In this section, we will review the preformed and de novo-synthetized mediators released by MCs in response to bacteria, viruses, parasites, and fungi, making emphasis on their antimicrobial activity.

Bacteria

In 1996, it was demonstrated the crucial role of MCs against acute bacterial infections. Echtenacher et al. showed that MC-deficient mice were significantly more sensitive to experimental acute bacterial peritonitis induced by cecal ligation and puncture (CLP) than normal mice of the same strain (158). Intraperitoneal reconstitution of MC-deficient mice with matured and differentiated BMMCs before peritonitis induction protected animals from its harmful effects.
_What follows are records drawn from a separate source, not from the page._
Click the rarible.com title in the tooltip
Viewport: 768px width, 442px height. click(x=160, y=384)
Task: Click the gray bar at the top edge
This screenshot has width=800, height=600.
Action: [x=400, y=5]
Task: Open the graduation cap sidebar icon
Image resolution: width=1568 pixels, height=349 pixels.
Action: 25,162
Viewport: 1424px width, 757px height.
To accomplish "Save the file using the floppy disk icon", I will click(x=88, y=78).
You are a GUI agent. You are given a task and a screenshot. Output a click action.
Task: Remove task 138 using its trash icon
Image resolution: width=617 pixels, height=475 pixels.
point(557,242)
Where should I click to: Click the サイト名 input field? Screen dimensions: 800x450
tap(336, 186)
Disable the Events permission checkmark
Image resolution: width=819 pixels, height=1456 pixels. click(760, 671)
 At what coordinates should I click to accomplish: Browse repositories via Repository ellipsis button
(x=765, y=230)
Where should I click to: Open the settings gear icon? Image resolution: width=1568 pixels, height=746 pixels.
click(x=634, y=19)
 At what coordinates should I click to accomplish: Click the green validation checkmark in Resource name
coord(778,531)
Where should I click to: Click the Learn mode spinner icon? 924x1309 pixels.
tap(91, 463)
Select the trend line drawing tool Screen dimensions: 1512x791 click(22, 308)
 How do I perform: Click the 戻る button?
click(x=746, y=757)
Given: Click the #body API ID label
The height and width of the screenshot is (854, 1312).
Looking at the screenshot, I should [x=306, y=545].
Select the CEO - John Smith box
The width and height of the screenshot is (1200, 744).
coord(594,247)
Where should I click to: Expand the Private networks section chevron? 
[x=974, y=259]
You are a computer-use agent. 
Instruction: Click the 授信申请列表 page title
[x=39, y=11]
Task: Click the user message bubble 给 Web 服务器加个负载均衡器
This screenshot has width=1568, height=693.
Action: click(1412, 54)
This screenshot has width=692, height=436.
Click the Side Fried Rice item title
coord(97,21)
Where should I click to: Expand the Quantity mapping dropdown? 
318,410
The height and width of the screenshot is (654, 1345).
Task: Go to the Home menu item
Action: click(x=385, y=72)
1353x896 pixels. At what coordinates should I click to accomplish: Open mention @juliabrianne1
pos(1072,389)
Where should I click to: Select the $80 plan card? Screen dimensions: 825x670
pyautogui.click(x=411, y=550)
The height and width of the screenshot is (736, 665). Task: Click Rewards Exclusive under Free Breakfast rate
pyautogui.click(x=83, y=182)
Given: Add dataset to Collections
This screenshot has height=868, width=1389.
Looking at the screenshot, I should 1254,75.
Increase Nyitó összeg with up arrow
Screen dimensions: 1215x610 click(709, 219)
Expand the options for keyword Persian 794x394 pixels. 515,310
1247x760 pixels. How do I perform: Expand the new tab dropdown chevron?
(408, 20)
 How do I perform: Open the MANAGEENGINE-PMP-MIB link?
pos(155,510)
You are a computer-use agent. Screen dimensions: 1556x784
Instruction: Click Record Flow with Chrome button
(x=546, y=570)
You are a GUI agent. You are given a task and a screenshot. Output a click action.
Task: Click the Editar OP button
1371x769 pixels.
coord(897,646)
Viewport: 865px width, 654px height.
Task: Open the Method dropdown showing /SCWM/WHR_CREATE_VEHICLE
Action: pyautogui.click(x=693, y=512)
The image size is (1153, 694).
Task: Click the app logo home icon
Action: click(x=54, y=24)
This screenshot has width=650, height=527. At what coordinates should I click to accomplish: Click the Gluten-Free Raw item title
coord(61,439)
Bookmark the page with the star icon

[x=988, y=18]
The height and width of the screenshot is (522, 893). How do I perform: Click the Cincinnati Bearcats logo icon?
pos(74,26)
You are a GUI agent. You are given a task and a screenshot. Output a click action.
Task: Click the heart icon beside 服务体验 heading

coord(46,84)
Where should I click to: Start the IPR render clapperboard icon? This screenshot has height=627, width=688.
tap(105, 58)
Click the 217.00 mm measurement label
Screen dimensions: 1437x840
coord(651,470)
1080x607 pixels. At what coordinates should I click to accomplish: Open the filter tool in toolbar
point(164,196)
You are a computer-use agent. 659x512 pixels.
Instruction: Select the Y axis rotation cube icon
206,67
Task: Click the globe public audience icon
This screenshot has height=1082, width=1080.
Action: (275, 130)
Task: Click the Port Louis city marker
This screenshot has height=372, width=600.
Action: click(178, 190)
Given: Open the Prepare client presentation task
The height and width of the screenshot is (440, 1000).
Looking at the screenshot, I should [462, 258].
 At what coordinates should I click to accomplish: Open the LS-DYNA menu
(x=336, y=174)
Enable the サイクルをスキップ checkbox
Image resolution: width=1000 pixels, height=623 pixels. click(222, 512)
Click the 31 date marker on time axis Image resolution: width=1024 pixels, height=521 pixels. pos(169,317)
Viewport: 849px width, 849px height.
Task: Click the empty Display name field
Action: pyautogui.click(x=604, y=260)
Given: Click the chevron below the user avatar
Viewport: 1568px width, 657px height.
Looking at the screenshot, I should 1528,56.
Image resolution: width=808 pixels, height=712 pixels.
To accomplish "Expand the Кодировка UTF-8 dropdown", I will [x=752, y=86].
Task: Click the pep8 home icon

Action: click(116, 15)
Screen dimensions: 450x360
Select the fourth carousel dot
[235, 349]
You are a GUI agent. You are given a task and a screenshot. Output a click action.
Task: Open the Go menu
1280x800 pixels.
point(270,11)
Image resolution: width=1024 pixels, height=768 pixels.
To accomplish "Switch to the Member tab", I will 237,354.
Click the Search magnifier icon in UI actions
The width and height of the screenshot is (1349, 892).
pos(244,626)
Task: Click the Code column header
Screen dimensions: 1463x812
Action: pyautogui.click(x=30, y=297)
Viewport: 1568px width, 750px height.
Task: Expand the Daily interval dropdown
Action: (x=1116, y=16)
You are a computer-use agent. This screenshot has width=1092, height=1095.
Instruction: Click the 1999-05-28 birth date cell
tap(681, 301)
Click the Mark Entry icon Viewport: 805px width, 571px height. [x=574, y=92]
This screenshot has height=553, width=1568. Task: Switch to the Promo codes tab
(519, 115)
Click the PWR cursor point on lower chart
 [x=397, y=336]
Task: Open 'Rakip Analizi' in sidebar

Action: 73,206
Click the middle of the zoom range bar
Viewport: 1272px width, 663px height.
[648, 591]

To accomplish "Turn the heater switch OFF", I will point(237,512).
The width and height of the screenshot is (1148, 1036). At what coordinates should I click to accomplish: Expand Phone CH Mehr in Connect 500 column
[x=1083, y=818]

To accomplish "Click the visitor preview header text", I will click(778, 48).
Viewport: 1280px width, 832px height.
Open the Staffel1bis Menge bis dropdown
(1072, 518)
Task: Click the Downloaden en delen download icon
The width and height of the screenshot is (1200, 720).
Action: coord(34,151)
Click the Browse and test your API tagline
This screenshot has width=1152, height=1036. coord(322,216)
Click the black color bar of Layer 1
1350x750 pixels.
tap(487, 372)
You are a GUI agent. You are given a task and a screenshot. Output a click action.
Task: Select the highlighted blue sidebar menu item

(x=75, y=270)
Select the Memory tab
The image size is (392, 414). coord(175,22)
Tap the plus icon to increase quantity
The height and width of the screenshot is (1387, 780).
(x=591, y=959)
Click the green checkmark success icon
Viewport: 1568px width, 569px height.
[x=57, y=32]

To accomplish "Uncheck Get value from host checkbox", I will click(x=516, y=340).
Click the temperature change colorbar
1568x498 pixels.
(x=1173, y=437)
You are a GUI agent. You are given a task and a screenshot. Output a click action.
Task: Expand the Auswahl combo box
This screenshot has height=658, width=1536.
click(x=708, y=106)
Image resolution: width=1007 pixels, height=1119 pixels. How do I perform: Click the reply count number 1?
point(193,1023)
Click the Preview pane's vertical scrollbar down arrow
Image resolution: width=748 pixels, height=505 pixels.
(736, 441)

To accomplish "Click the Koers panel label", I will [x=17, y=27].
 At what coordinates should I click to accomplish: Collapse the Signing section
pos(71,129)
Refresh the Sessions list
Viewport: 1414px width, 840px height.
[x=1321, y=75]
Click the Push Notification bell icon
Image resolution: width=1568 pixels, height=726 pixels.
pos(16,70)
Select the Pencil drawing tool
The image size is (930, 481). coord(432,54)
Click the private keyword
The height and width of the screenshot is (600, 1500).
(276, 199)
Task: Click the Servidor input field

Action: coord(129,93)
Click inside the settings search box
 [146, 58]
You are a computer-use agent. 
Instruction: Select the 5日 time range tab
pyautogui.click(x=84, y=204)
Nevertheless, the administration of anti-TNF-α antibodies immediately after CLP suppressed these protective effects. Simultaneously, it was reported an increased number of alive K. pneumoniae in MC-deficient mice after their intraperitoneal or intranasal inoculation, compared to that found in wild-type animals (159). These results revealed the role of MCs in the elimination of the bacteria, which is dependent on their activation by FimH, the production of TNF-α and the subsequent neutrophil chemoattraction. MCs were mainly related to an early (15 min) peak of TNF-α production after antigen administration (160). Using MC protease (MCPT)4-deficient mice with CLP of moderate severity, it was demonstrated that MCPT-4 enhanced survival of animals, at least in part by degrading peritoneal TNF-α at the initial stage of the infection that subsequently avoided an excessive recruitment of neutrophils to peritoneal cavity (161). The protective role of MCs in acute bacterial infection was further demonstrated using another model of genetically modified MC mouse, such as C57BL/6 tg/tg, that shows a diminution in the number of MCs in the skin and the peritoneal cavity due to a mutation that affects the expression of the microphthalmia-associated transcription factor (162). MCs also played important roles in the elimination of bacteria in other tissues, such as during the early stage of otitis media caused by Haemophilus influenzae (163), as well as in pneumonia caused by Mycoplasma pulmonis (164), decreasing the seriousness of the pathology.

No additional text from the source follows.